> DATA RECORDS
..........
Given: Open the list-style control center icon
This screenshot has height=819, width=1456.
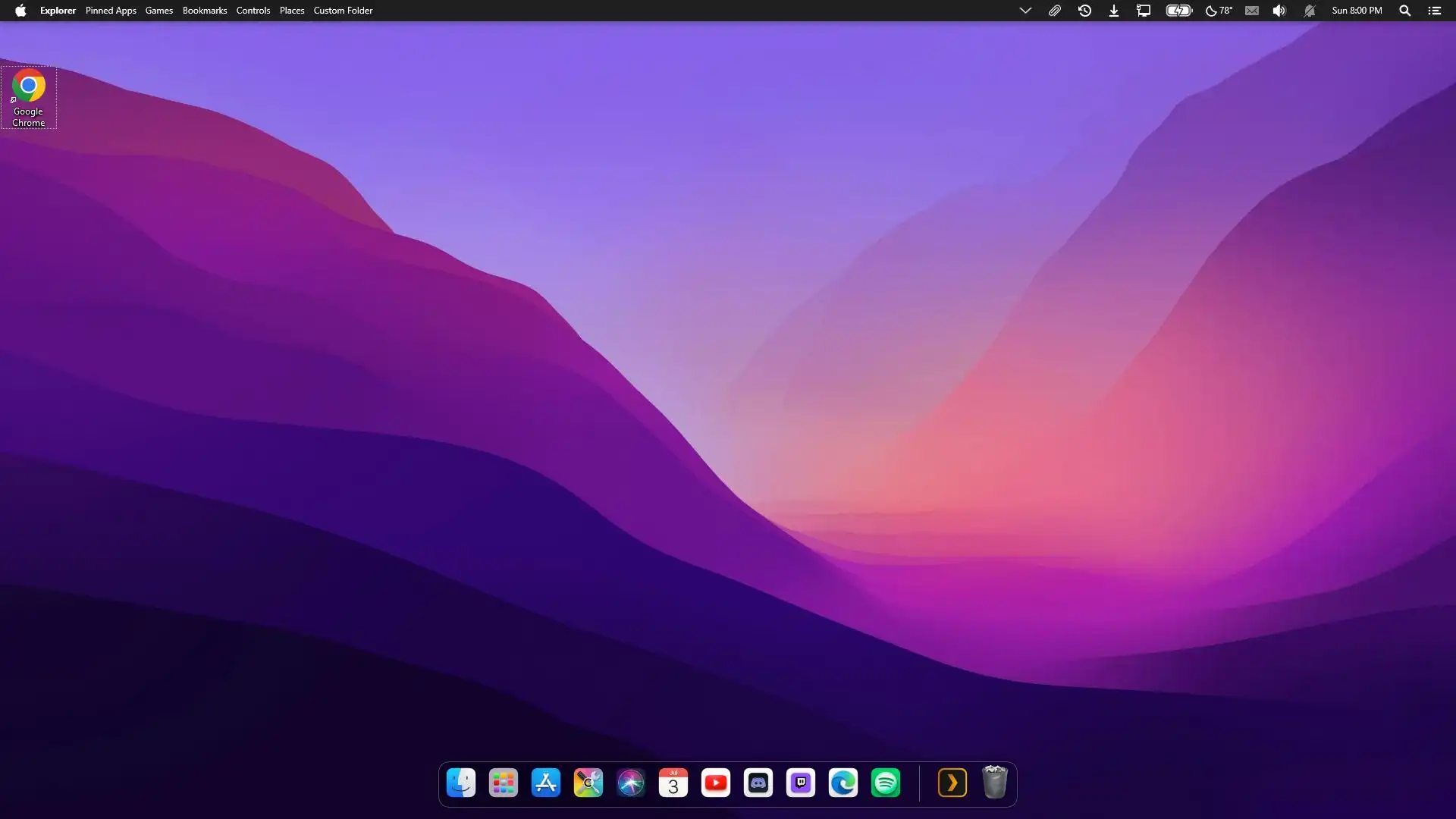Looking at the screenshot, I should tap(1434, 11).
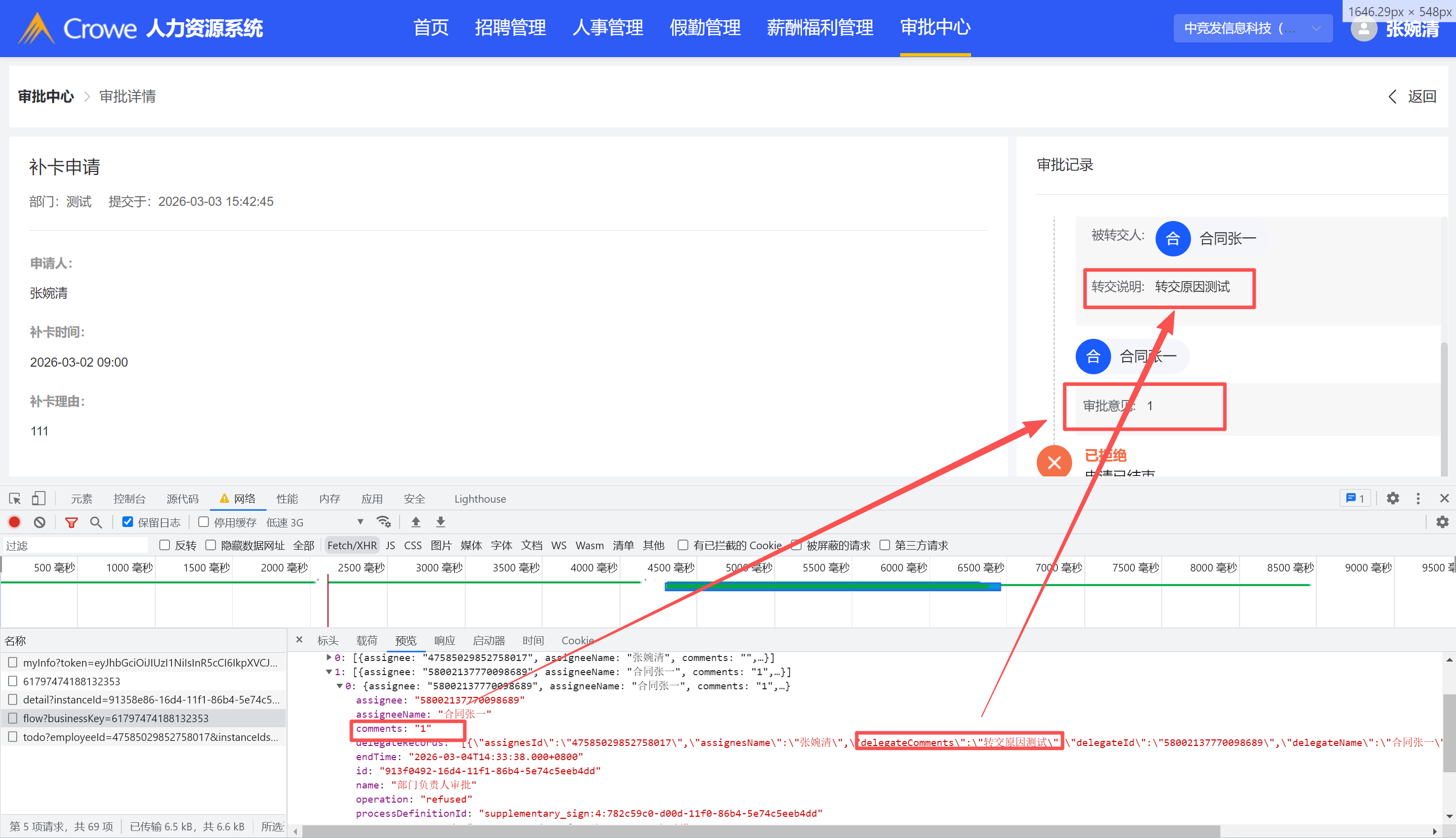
..........
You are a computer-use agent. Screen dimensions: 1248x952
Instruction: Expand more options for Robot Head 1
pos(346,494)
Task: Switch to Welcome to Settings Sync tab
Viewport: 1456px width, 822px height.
..........
> AIM OF THE EXERCISE
In the data above, find the line with "Task: Switch to Welcome to Settings Sync tab" and the line with "Viewport: 1456px width, 822px height.". Retype both, plus every line between them, exactly.

> COMPLETED EXERCISE
Task: Switch to Welcome to Settings Sync tab
Viewport: 1456px width, 822px height.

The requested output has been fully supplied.